The village of Batubulan not only is known for its Barong dance, but also for its stone carving industry. In the meantime the neighboring village where Bli Komang took us, Singapadu, seemed to have a fair share of its own excellent carvers. Earlier that day he explained to us that schoolchildren in Bali had to choose from four kinds of traditional arts to learn about: painting, dance, decorative sculpture, and carving statues. Hence the rich and lively artistic landscapes on the island, creating unrivaled cultural sights among the Indonesian sprawling archipelago.
As soon as we entered the courtyard it was apparent that the pura was not known to tourists. No ticket booth, no guard, not even a single donation box was spotted. However the silence was soon broken by the sound of our camera shutters as we started taking hundreds of images of the beautifully embellished pura. Bli Komang, meanwhile, walked to a corner of the temple grounds and approached an old man who was sweeping the inner courtyard.
A few minutes later he came back to us. “He’s my uncle,” Bli Komang said with a big grin.

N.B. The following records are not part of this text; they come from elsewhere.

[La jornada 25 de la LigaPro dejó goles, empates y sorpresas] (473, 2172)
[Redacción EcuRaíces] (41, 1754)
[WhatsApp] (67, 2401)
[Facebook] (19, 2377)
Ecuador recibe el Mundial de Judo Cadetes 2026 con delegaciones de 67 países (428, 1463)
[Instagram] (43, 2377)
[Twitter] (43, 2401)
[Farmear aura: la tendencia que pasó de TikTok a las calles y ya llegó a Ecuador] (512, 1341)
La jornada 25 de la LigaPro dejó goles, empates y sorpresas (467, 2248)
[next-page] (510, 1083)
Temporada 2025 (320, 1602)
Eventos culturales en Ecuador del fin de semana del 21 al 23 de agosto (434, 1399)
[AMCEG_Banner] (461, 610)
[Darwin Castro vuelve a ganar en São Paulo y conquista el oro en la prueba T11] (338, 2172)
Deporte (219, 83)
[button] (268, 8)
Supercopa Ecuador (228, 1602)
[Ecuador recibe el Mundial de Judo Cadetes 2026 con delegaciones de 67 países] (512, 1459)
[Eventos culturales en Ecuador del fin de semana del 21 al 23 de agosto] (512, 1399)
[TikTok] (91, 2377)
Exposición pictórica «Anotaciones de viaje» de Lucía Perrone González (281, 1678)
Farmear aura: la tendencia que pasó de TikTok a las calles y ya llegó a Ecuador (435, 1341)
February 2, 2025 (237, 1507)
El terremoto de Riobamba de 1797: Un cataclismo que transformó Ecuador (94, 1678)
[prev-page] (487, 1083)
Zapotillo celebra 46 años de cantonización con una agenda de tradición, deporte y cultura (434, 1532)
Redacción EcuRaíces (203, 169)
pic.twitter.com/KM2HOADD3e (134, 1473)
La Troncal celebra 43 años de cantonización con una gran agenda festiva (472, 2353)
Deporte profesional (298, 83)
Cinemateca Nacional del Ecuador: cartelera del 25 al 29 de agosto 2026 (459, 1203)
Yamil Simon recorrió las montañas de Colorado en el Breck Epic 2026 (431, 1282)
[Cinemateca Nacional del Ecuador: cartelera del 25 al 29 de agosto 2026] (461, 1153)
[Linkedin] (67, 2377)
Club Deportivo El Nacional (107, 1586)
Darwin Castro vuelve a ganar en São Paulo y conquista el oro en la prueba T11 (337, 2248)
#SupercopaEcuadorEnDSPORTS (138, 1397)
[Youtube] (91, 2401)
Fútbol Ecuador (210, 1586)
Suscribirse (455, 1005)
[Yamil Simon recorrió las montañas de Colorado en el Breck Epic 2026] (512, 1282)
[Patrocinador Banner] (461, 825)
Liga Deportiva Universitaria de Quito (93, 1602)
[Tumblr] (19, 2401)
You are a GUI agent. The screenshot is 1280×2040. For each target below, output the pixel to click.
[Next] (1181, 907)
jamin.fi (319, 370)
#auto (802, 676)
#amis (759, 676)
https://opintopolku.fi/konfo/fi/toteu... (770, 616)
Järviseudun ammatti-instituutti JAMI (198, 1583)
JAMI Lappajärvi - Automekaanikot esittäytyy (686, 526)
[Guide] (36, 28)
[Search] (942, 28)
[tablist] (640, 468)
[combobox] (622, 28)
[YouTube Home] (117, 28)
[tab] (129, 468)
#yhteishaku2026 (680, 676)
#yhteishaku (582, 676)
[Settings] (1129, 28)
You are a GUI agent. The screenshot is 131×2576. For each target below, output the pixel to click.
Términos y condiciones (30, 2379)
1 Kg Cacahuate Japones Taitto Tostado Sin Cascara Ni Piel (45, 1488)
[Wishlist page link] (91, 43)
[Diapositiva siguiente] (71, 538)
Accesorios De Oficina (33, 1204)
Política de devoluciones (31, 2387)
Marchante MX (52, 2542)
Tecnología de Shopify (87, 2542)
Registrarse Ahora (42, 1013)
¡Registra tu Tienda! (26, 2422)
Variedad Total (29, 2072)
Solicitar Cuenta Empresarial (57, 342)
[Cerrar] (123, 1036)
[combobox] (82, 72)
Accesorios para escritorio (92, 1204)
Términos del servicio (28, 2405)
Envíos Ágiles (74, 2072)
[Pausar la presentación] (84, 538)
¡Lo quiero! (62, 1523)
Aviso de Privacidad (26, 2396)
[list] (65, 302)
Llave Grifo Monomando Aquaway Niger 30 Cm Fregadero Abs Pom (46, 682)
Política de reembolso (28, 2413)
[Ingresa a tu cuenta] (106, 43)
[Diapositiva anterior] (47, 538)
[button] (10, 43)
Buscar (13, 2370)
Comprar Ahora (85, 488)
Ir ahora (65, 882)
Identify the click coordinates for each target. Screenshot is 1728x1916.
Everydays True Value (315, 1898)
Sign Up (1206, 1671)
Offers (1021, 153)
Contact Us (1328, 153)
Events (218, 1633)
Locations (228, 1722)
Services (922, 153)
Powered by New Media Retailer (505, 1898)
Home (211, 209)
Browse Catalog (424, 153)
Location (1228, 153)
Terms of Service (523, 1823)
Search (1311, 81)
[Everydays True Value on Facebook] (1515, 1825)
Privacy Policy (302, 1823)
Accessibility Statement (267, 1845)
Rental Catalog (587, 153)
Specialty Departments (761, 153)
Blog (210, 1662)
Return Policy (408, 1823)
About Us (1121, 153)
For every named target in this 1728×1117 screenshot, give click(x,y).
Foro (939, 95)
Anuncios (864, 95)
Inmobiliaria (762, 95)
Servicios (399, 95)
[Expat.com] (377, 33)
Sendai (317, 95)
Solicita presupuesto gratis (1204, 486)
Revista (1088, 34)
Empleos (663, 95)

“He’s the caretaker of this pura.”
Then he elaborated on the temple itself.
“You see those detailed carvings? You can’t find them in newer temples because the cost to make one is too expensive now.” His words was a nod to my previous observations on some of the island’s newer temples which were missing the detailed floral patterns on their walls and candi bentar, although still retaining the iconic Balinese temple outlines, hence their identity.
Bli Komang himself used to work as a sculptor before he decided to become a driver, thanks to Bali’s thriving tourism industry and the lack of decent public transport on the island which create strong demand for the job to shuttle visitors from one place to another. But he is not the only one who left their old job as a sculptor as he was just following the trend – where the money went. That alone has contributed to the steep increase of cost to build a pura with richly intricate stone carvings, on top of the country’s annual inflation rate, leaving Pura Singapadu as one of the last Balinese Hindu temples built in such a unique architecture style with decorations newer temples can only envy.